To think that there are chemicals being excreted from my brain to modulate my moods and my social trusting I feel, how stressed I feel.  It is amazing to think about behavior in a biochemical part of the way the human brain processes information.  (Of course I realize environmental and cultural factors affect behavior, as well, but it is thought- provoking to think about our evolutionary past and how our 'social' traits have developed and helped us survive as a species.)

I know what you mean about the bible and its so-called moral guidance and self promotion of moral superiority. 

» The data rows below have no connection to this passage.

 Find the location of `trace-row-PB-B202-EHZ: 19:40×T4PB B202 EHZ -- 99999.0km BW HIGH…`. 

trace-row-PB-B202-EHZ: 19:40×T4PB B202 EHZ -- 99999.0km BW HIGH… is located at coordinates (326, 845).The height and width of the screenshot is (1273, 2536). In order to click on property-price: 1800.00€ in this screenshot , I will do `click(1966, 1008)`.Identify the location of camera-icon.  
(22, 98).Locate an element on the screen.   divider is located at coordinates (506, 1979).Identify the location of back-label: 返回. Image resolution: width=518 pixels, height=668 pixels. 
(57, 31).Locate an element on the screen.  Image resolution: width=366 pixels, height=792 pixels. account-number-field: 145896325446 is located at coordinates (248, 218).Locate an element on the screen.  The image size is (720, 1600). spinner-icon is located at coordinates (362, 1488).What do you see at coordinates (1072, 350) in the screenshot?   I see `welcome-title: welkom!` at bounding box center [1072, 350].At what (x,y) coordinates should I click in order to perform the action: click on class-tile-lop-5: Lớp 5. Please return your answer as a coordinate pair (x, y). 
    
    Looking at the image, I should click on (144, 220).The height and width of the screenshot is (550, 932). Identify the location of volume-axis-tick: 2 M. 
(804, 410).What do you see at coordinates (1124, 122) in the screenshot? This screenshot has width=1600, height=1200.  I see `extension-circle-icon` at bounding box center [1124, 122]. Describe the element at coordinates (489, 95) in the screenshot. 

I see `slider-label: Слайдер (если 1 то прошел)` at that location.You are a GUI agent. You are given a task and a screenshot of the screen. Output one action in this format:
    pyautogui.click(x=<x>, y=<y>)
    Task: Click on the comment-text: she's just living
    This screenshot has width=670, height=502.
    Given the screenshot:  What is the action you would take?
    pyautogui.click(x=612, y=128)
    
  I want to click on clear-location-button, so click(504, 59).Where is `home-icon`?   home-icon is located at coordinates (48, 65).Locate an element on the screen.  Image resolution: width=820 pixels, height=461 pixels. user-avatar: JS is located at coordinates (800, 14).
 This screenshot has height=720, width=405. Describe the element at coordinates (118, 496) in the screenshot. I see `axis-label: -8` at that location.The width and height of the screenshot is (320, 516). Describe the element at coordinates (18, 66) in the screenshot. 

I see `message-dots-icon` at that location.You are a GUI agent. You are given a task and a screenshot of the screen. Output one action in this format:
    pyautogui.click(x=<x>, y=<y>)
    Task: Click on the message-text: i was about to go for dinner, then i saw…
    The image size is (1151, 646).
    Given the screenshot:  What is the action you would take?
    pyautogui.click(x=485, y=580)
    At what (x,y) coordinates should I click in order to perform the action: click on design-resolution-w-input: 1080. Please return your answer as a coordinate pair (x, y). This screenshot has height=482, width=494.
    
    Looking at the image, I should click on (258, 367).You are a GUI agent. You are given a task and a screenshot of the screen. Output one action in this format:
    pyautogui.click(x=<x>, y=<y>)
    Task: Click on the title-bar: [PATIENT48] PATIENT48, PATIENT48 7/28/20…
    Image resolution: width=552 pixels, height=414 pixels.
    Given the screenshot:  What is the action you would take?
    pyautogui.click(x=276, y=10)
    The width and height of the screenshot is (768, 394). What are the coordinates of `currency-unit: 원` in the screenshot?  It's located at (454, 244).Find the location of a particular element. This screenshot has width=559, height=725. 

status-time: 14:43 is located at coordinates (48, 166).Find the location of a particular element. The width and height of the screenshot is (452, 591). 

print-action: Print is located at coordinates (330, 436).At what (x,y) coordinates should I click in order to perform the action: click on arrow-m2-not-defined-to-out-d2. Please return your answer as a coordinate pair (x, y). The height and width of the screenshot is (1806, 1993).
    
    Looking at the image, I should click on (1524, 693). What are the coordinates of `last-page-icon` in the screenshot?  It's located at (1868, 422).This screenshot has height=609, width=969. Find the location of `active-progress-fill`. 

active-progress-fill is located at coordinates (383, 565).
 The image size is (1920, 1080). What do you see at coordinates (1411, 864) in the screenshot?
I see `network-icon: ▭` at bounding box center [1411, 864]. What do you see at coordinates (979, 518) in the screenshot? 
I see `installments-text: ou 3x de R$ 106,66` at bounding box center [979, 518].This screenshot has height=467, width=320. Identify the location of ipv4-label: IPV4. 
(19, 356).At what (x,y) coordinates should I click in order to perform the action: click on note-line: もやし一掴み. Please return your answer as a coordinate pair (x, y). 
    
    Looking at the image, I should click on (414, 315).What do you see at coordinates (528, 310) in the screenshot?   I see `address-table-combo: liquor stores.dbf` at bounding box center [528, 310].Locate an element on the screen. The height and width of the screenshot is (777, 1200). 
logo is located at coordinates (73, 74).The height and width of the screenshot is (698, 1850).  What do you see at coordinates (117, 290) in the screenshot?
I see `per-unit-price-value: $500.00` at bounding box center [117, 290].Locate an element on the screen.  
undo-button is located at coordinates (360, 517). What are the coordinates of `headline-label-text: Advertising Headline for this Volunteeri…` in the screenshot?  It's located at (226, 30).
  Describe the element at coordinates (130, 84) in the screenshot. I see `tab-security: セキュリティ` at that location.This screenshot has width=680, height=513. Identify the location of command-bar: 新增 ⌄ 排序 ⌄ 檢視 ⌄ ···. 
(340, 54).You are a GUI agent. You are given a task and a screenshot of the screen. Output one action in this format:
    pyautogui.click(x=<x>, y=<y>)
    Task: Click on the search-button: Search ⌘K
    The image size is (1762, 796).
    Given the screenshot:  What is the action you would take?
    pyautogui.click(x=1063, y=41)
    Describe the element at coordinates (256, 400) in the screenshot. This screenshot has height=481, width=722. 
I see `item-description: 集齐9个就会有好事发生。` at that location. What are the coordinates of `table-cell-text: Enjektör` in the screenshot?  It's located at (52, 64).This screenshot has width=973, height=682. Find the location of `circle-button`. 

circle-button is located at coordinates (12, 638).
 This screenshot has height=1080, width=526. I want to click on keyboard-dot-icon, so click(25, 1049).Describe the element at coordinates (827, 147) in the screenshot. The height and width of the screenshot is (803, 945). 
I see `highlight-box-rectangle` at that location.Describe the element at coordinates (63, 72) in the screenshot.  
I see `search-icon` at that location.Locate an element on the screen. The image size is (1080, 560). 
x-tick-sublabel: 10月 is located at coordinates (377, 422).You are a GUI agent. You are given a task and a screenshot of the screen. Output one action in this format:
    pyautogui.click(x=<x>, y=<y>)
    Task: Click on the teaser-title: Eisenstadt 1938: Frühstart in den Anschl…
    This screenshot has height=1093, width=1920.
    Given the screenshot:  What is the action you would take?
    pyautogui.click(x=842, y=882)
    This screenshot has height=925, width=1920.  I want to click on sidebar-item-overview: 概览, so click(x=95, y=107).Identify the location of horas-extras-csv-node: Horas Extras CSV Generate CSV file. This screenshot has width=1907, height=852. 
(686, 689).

Morality pre-dates religion and most certainly the Judeo-Christian religions.  The argument has been made that our earliest human ancestors, primates, and even non-primate social animals like wolves/dogs have certain traits that can be defined as 'moral' traits.  In the extensive work of Frans de Waal, for example, there are interesting discussions about the punishment of 'cheaters' in chimp societies...about conflict management and resolution, peace-making efforts, elders as intermediaries in disputes, compassion toward the sick/dying, etc.  In the book, "The Ethical Dog", Bekoff and Pierce discuss behaviors that cultivate and regulate social interactions in canine groups: altruism, tolerance, forgiveness, reciprocity.  One of my favorite quotes from their book (which can certainly be applied to human behavior) is "Understanding and tolerance are abundant during play as well as in daily pack life".   It's the intolerance of the conservative Christian religions that conflicts with their attempts to be "Christ-like"... they're always willing to dismiss this as their 'human weakness' and 'sinning nature'....and, to make it even better, they're convinced they're forgiven and 'saved' anyhow!!  Which sort of defeats the purpose of even trying to be good...ha ha.